Last goes on to discuss Eberstadt's observation that the loss of social stigma previously attached to promiscuity, pornography, pedophilia (though later re-imposed), and other social activities arising from the sexual revolution was spurred and itself reinforced cultural relativism; to this I would add it also gave rise to moral relativism that plagues our society too.
Kate Havard's review of Herbert London's The Transformational Decade brings to light London's treatment of essentially the same theme (cultural decline) but addressed in a variety of essays where London "asserts that the cultural crisis started from the ground up, first in the collapse of morals in our ever-more-public private lives, and then to the realm of entertainment, a hypersexualized “cultural wasteland.” London suggests that the entertainment we watch bleeds over into the news we absorb, resulting in a newer, baser kind of politics." Interestingly, Havard points out London's previous work as the creator and first dean of the Gallatin School, within the New York University system, where he championed the cause of a common and broad, but classically-based, liberal education for students so that they would have a common cultural awareness and tradition to guide them later in life. As it happens, Gallatin veered from this after London's departure such that the school, like our society around it, has become a disjointed mix of independent interests and reference points who only common element is "what works for me".

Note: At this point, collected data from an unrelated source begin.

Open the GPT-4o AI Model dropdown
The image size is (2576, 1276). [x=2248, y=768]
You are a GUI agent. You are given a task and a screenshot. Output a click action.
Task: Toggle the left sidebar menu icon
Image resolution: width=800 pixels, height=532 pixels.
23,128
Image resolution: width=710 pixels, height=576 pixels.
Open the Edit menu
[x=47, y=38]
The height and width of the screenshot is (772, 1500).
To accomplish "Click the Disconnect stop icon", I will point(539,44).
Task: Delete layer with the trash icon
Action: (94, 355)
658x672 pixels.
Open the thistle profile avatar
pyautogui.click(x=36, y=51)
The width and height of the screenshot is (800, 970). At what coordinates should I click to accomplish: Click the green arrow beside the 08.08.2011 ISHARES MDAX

Individual freedoms are a core component of America's foundation. The structure of rights and protections highlighted in our Declaration as being fundamentally violated then later enumerated in our Constitution so that they wouldn't be trampled upon again underlie what it means to be an American. Yet we often forget that these individual and quite personal freedoms were exercised within a common cultural identify framed by commonly accepted norms and expectations. Our problem today is that moral relativism, the steady drift from a core set of principles largely derived from a commonly held set of religious beliefs and values, and the rise of multiculturalism that dictates no one culture is superior, more important, or defining of America than any other have combined to cut our society lose from any anchor, setting it adrift in a sea of competing ideas, values, mores, and 'socially acceptable' activities.
We are seeing the consequences of this as a nation. I hope our citizenry wakes up to the danger and takes action to re-instill stigmas where appropriate and a cultural identity that prizes individual, social, and civic responsibility as a high virtue.